Posted by: Matt Thurston | Sep 25, 2006 at 01:12 PM
If his definition of "religion" is broad enough to include Stalin and Mao, he has water the term down enough to render it essentially meaningless.
One might as well say that violence is caused by "funny thinking" and have done.
Posted by: Seth R. | Sep 25, 2006 at 01:56 PM
Matt, I'll defer responding until I get a chance to read half the book. I'll try hard to find something nice to say about it.
Everyone: FYI, author Sam Harris is the same fellow who wrote the recent LA Times opinion piece entitled "Head-in-the-Sand Liberals," which I complimented in my "I Was Wrong" post last week.
Posted by: Dave | Sep 25, 2006 at 03:15 PM
I'm not sure I would've worded it like Harris (that the Nazis were the "agents" of religion), but it's not a far stretch to say that the Nazis were only continuing the tradition of centuries of religiously influenced anti-Semitism (the primary difference was one of scale and efficiency).

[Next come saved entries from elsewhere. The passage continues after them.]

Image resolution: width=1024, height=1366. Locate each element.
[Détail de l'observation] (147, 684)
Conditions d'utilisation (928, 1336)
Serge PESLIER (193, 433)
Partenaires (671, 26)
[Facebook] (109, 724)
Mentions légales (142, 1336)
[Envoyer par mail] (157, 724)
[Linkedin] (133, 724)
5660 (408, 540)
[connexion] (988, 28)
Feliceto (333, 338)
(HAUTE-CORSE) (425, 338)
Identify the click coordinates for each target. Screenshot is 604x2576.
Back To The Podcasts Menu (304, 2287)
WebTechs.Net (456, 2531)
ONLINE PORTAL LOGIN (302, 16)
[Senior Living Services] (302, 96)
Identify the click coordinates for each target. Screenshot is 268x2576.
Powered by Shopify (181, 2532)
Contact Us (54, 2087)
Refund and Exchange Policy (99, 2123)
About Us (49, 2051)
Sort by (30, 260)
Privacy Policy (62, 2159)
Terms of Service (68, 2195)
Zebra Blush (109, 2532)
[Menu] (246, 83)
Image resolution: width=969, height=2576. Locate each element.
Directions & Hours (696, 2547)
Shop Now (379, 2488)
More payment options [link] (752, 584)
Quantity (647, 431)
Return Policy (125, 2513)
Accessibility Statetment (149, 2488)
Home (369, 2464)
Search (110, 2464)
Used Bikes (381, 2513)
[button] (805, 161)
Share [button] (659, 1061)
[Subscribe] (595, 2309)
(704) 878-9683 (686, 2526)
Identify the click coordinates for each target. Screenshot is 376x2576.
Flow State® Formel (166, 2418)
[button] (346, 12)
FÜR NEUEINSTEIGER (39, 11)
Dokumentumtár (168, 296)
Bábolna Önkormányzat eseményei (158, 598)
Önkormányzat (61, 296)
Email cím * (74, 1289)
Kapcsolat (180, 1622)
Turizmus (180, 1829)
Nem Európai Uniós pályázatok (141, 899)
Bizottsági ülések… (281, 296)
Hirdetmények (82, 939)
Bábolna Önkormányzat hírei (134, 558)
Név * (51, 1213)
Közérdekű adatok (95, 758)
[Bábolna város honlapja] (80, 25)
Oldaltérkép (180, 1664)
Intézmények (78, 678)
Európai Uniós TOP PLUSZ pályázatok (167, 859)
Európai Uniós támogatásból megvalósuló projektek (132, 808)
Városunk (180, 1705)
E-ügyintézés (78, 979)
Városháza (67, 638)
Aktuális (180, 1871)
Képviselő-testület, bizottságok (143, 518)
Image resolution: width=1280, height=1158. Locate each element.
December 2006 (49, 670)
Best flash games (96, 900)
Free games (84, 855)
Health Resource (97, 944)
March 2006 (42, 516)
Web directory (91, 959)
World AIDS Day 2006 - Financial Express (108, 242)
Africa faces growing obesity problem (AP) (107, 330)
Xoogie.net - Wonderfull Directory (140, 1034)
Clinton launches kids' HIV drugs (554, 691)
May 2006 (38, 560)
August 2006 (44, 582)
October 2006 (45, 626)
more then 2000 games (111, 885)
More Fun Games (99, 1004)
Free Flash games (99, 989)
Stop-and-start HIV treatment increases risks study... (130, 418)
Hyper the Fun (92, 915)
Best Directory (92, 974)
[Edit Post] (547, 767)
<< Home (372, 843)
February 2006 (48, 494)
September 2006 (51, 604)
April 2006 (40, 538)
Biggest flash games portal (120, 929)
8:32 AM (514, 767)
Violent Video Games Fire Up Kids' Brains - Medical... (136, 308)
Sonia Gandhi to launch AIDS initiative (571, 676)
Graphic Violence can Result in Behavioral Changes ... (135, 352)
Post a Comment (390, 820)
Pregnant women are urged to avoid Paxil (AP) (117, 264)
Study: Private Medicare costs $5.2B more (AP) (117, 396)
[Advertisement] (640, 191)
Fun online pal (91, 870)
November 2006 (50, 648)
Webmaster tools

My impression (just completed first two chapters) is that Harris has some excellent points that are worth discussing (e.g. should we be more critical of core religious beliefs in the public sphere), but they sometimes suffer because of how he chooses to present/argue them.
Posted by: John Remy | Sep 26, 2006 at 10:51 AM
FYI, here's a link to an LA Times story profiling the elusive and mysterious Sam Harris. He thinks he's Salman Rushdie. Well, Mr. Harris, I've read his books and you're no Salman Rushdie. [Okay, I've read one of his books. I decided I like him. Glad he's still around.]